Re: TOE brain dump

From: jamal (hadi@cyberus.ca)
Date: Sun Aug 03 2003 - 15:34:54 EST


On Sun, 2003-08-03 at 15:40, Larry McVoy wrote:
> On Sun, Aug 03, 2003 at 12:27:55PM -0600, Erik Andersen wrote:
> > On Sun Aug 03, 2003 at 02:57:37PM -0300, Werner Almesberger wrote:
> > > > There is one interesting TOE solution, that I have yet to see created:
> > > > run Linux on an embedded processor, on the NIC.
> > >
> > > That's basically what I've been talking about all the
> > > while :-)
> >
> > http://www.snapgear.com/pci630.html
>
> ipcop plus a new PC for $200 is way higher performance and does more.

;-> Actually this proves that putting the whole stack on the NIC is the
wrong way to go ;-> That poor piece of NIC was obsoleted before it was
born on pricing alone and not just compute power it was supposed to
liberate us from.

I think the idea of hierachical memories and computation is certainly
interesting.
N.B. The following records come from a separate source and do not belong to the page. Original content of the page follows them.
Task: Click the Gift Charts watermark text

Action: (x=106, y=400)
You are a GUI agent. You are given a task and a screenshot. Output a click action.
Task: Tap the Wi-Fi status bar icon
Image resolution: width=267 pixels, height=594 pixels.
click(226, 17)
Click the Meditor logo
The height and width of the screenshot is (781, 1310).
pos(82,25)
Put a CPU and memory on the NIC but not to do the work that
Linux already does. Instead think of the NIC and its memeory + CPU as a
L1 data and code cache for TCP processing. The idea posed from Davem is
intriguing:
The only thing the NIC should do is TCP fast path processing based on
cached control data generated from the main CPU stack. Any time the fast
path gets violated, the cache gets invalidate and it becomes an
exception handling to be handled by the main CPU stack.

IMO, the only time this will make sense is when the setup cost
(downloading the cache or cookies as Dave calls them) is amortized by
the data that follows. For example, may not make sense to worry about a
HTTP1.0 flow which has 3-4 packets after the SYNack.Bulk transfers make
sense (storage, file serving). I dont remember the Mogul paper details
but i think this is what he was implying.